Solving the Great Piketty Minimum Wage History Mystery
My latest at Mises CA. For the quick version, Phil Magness showed me a data table from Piketty that makes it clearer what the heck happened with Piketty’s erroneous “history” of the U.S. minimum wage. Specifically, Piketty came up with annual values by looking at the minimum wage as it stood on January 1 of a given year. So in the graphic below, on the left I have the actual legislative history, on the right I have the table Piketty constructed to represent the values over time:
This solves *some* of the problems (a little), but it makes the remaining ones even worse. Look again at how Piketty described things, assuming he had the right table in front of him as he did so:
“From 1980 to 1990, under the presidents Ronald Reagan and George H.W. Bush, the federal minimum wage remained stuck at $3.25, which led to a significant decrease in purchasing power when inflation is factored in. It then rose to $5.25 under Bill Clinton in the 1990s and was frozen at that level under George W. Bush before being increased several times by Barack Obama after 2008” (p. 309).

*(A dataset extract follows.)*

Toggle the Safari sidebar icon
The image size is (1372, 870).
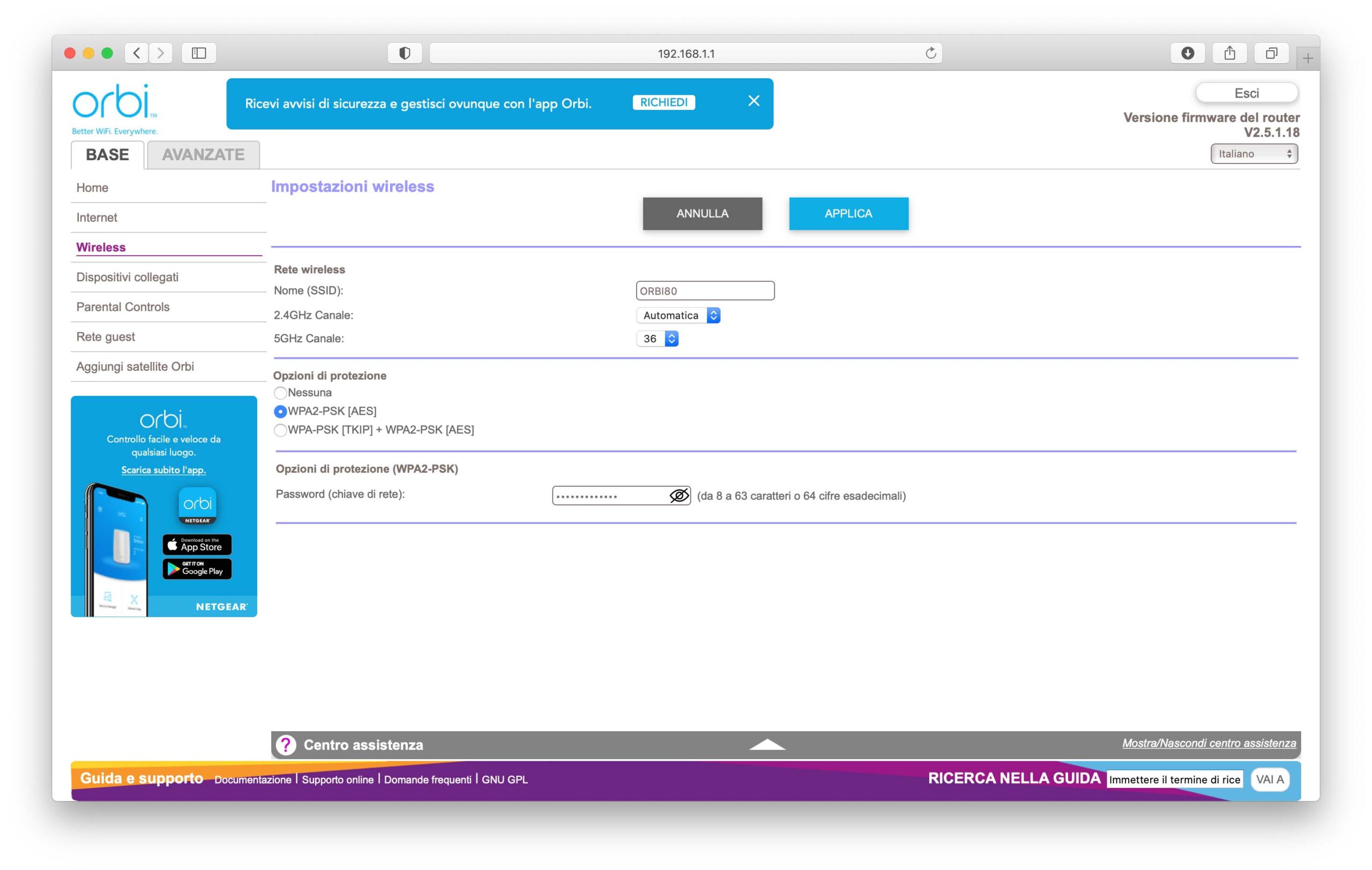pyautogui.click(x=199, y=53)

It’s more understandable now how Piketty could’ve (incorrectly) said that George W. Bush never saw an increase, since in Piketty’s table the hikes don’t happen until 2008. (Even here it’s wrong, since George W. Bush was the president for every second of the calendar year 2008. But still.)

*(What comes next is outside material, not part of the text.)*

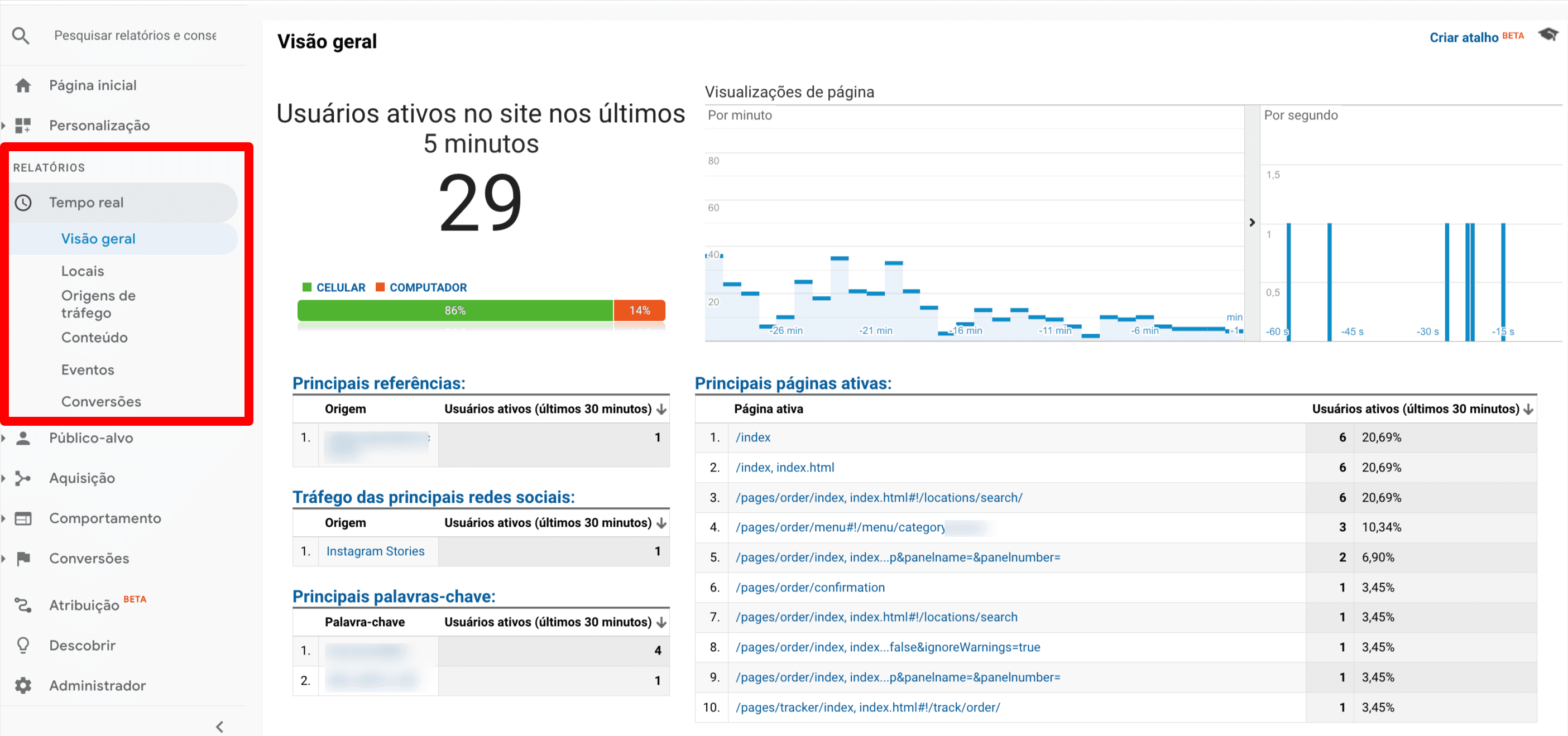1568x736 pixels.
Task: Click the Aquisição arrows icon
Action: pos(23,479)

However, look at how Piketty handled George H.W. Bush. He made true statements (disregarding being off by a dime) about the wage being stuck through 1990, and how this included Reagan and H.W. Bush, and then that it went up again under Clinton.
So in light of this new quirk, I personally am more confident that this was deliberate funny business rather than just Piketty looking at the wrong data table and inventing a random history out of simple error.
Your quote says $5.25 under Bill Clinton. It was never at that figure – it should be $5.25. Is that you or Picketty?
It seems to me that these errors may have significance to Americans because they portray certain presidents incorrectly according to stereotype, but do they affect the argument about the minimum wage?
Of course, that should say $5.15. Darn it!
Sorry – just seen the explanation in the Mises post. It was Picketty.